Entre la naturaleza y Cervantes,
¿quién ha imitado a quién?,
se podrá preguntar eternamente.
Marcelino Menéndez Pelayo
Binche (Baja Alemania), 1549. Ante el Emperador su padre, el futuro Felipe II participa en unos festejos que, al decir de los cronistas de la época, reprodujeron una pequeña novela de caballerías. Al estudiar aquel acontecimiento, Daniel Devoto recordaba que la lucha medieval del torneo no es sino literatura aplicada.
En «Tema del traidor y del héroe» (Ficciones, 1944), un relato que ejemplifica, precisamente, cómo el verbo se hace vida, dicta Borges: «Que la historia hubiera copiado a la historia ya era suficientemente pasmoso; que la historia copie a la literatura es inconcebible». Pero —bien lo sabía Borges— no resulta así para todos. Al fijar en 1947 «lo peculiar del siglo XVI español» como «la acción vital de la letra impresa sobre los lectores», Américo Castro asentó:
Sentir los libros como realidad viva, animada, comunicada e incitante es un fenómeno humano de tradición oriental, estrechamente ligado a la creencia de ser la palabra contenido y transmisor de una revelación. La idea de religión revelada y expuesta en libros sagrados es oriental y no occidental. De la conjunción del espíritu hebreo y del pensar neoplatónico en Filón Hebreo surgió la creencia en el logos-palabra como espíritu emanado y creante: «El verbo-logos se hizo carne y habitó entre nosotros».[1]
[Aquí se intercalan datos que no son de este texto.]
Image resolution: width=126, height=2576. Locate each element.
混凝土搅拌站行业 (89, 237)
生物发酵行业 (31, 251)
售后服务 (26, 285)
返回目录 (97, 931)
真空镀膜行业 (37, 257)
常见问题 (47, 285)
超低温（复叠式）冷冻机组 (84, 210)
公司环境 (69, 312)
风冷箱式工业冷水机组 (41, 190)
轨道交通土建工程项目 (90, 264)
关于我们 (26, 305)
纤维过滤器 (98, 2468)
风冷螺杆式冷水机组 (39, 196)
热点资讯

En la nota 37 de su «Política y folklore en el Castillo Tenebroso», Devoto multiplica las referencias —medievales y renacentistas— a esta peculiar imitación de la literatura por parte de la vida; Chevalier acopió luego más testimonios de cómo lo cotidiano fue emulando a la palabra escrita[2].
En sentido contrario al que conducen esos testimonios de los ludópatas de la lectura, la Poética de Aristóteles conecta arte y vida por medio del concepto de mímesis. Para «el más complido de todos los filósofos», como lo consideraban nuestros poetas medievales, imitar es «algo connatural a los seres humanos desde su niñez», y todas las expresiones del arte y la literatura no son sino formas de mímesis. Del texto aristotélico se desprende incluso una identificación entre imitación y poesía, a la que se denomina allí «mimética en hexámetros»[3].
El arte, pues, copiaría a la naturaleza. La Antigüedad siguió tan prosaico dictamen del Filósofo. Por eso Cicerón definió la comedia como Speculum vitae, exemplum consuetudinis et imago veritatis: espejo de la vida, ejemplo de costumbres e imagen de la verdad. Aunque, si bien se mira, tal exemplum consuetudinis apunta a cómo el espectador puede, tras bajarse el telón, literaturizar sus comportamientos.
La concepción ciceroniana fue legada a centurias posteriores. Lo muestra el proemio de la Propalladia (1517) de Torres Naharro, no menos que la paráfrasis que el neoaristotélico Cervantes inventó como crítica contra el nuevo teatro propugnado por Lope y sus adláteres: «Espejo de disparates, ejemplo de necedades e imagen de lascivia» (Quijote, I, 48).
Es el caso que, frente a ceremonias lúdicas como la de Binche, parece haber triunfado en Poética la gris idea de que es la vida la imitada por el ingenio del artista.
Nada, sin embargo, más lejos de la realidad... o de la ficción.
[1] «La palabra escrita y el Quijote» (1947), en George Haley, ed., El Quijote de Cervantes, Madrid, 1980.
[2] Daniel Devoto, Textos y contextos, Madrid, 1974; Maxime Chevalier, «El público de las novelas de caballerías», en su Lectura y lectores en la España de los siglos XVI y XVII, Madrid, 1976.
[3] Cito por la edición bilingüe de Aníbal González: Aristóteles, Horacio, Artes poéticas, Madrid, 1987.